START Records supplied
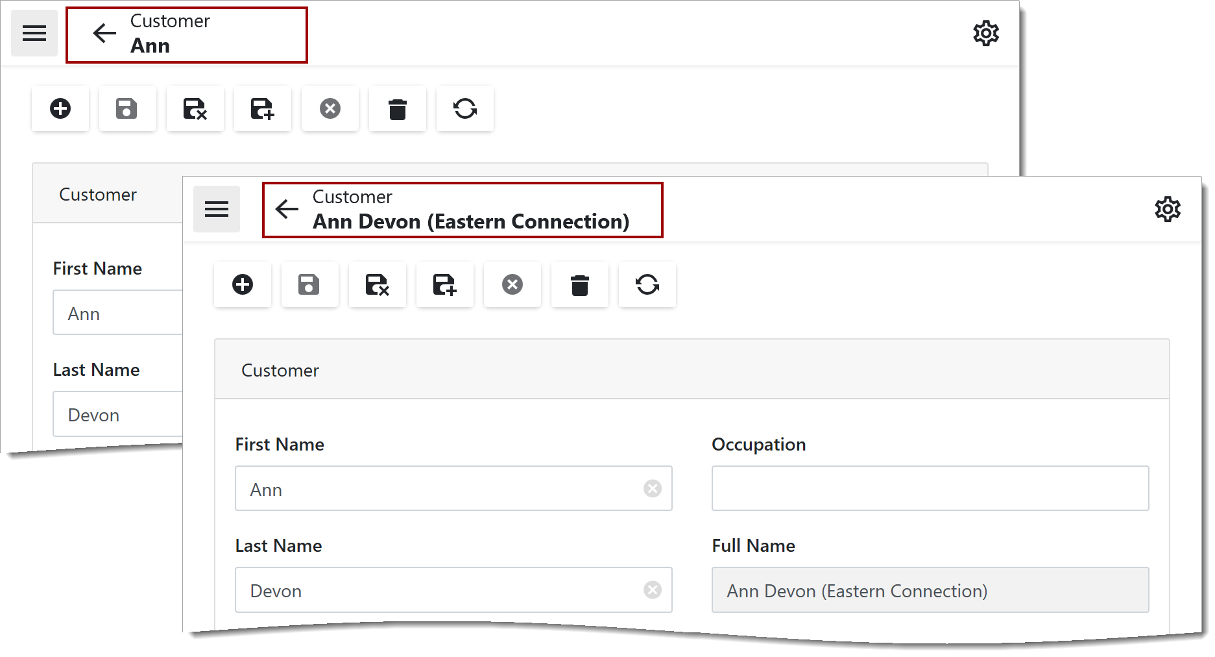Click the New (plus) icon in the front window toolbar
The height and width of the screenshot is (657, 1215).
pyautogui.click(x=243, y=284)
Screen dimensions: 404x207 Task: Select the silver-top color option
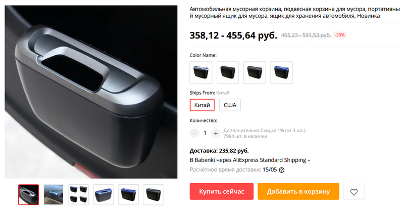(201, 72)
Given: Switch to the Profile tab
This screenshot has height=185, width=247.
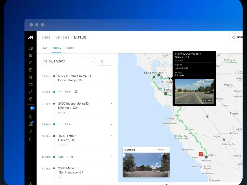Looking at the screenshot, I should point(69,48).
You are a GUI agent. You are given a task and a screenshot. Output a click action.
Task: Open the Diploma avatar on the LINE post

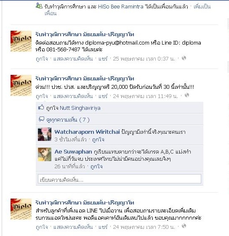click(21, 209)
END Records supplied
**Work task:** Please transcribe exactly the lines from the one containing "Given: Switch to the Profile tab" through the final line of the data, including both, and nothing else. Pictures are to be left out.

**Output of the task:**
Given: Switch to the Profile tab
This screenshot has height=185, width=247.
Looking at the screenshot, I should point(69,48).
You are a GUI agent. You are given a task and a screenshot. Output a click action.
Task: Open the Diploma avatar on the LINE post

click(21, 209)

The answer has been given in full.